May 17, 2026

Artificial-Intelligence

AI Agents Don’t Think in Shell Sessions

Like many software engineers, I have spent plenty of time over the years trying to keep project dependencies from leaking into each other. One project wants a specific Python version, another needs a different Node runtime, a third depends on a handful of CLI tools, and eventually your laptop turns into a junk drawer of half-remembered setup steps. The usual goal is simple: make each project’s development environment reproducible, isolated, and easy to recreate.

Enter tools like Docker, Devbox, and mise.

I had been using Devbox when a full container felt unnecessary because it gave me clean dependency management and a project-local toolchain without much ceremony. But Devbox exposed a weakness in that model: it made the environment reproducible, but in an AI agent workflow, getting each command to reliably execute inside that environment became its own source of fragility.

The Crux in a Nut-Shell

What works well for human developers does not always work well for AI agents. Devbox is a good example of why.

For a human developer, the normal workflow is simple:

devbox shell

You enter the environment once, then continue working inside that initialized shell session. From that point forward, ordinary commands like python, pytest, node, or task test run with the tools and environment variables Devbox provided.

That model feels natural because human developers already think in sessions. We open a terminal, establish context, and keep using that context while we work. AI agents often operate very differently.

In tools like Cursor and Codex, commands are frequently executed as short-lived, non-interactive subprocesses. The agent may run one command, observe the output, then run the next command in a fresh execution context. Any environment mutation that happened inside a prior shell may be gone by the time the next command runs.

That is where devbox shell becomes a poor fit. It is designed around entering an environment and staying there. But an agent workflow may not have a durable shell to stay inside.

The fallback is to make every command enter the environment explicitly:

devbox run <command>

That works, but it introduces two problems.

First, environment correctness moves into prompt discipline. The workflow now depends on the agent remembering to wrap every command correctly. One missed devbox run and the agent may be operating outside the intended project environment.

Second, it weakens command-level approval ergonomics. Coding tools often let you auto-approve comamnds you feel don’t need your blessing, but once every command is wrapped as devbox run <command>, the approval boundary becomes devbox or devbox run, not the underlying command. You lose the granularity to distinguish between harmless reads and more consequential operations at the permission prompt.

Cloud environments exposed another version of the same issue. In some agent environments, Devbox was not available at all. The repository still had an environment definition, but the tool required to activate that environment was missing.

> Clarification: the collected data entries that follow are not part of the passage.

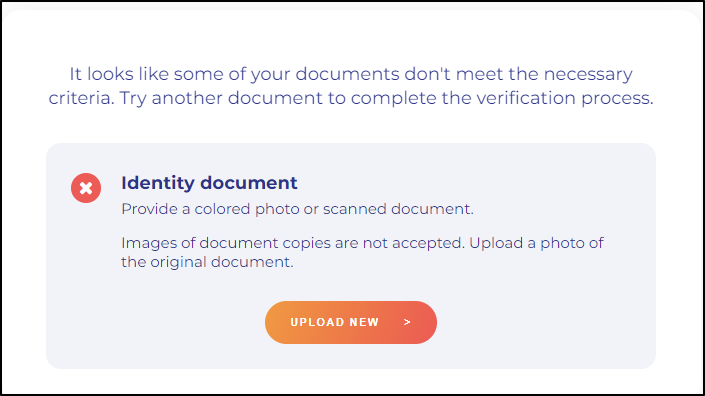This screenshot has width=705, height=396.
Task: Click the red X error icon
Action: [86, 188]
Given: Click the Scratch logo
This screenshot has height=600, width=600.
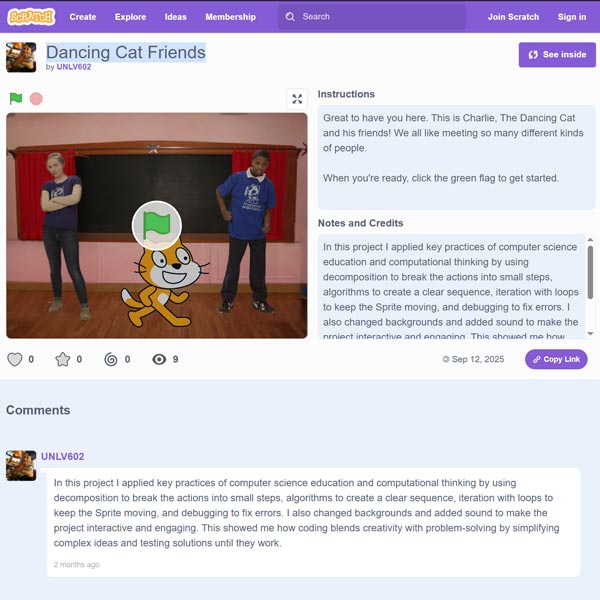Looking at the screenshot, I should click(x=31, y=17).
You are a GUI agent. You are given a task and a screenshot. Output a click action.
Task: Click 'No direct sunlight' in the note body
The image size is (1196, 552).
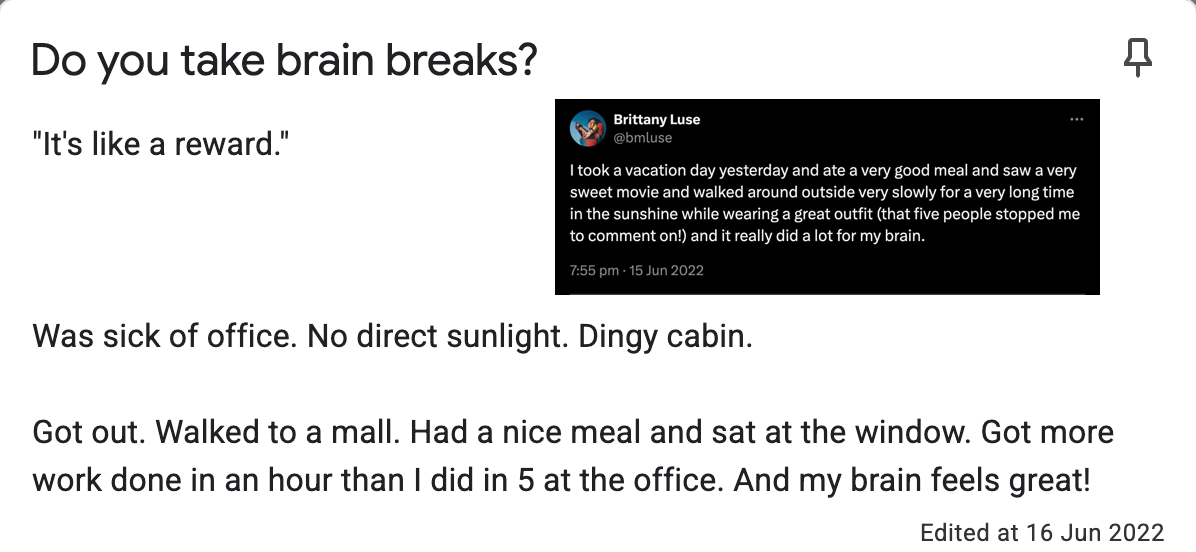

Worktrees amplified the friction because they create new project checkouts where activation, trust, paths, and setup assumptions all have to be re-established. The environment definition traveled with the repository, but that did not guarantee each agent command was actually running inside the environment.

That was the real problem: not reproducibility, but activation.

Why mise’s Shim Model Fit Agents Better

After fighting with this for a while, I switched my agent-heavy projects to mise.

The important difference was not that mise is inherently “better” than Devbox. The important difference was that mise’s shim-based execution model fit agents much more naturally.

A shim is a lightweight executable that sits earlier on PATH than the real command. When you run a command like python, node, or uv, you may not be invoking the globally installed binary directly. You are invoking the shim. The shim then inspects the current directory, determines which tool version the project expects, and forwards execution to the correct binary. That sounds like a small implementation detail, but it changes the interaction model.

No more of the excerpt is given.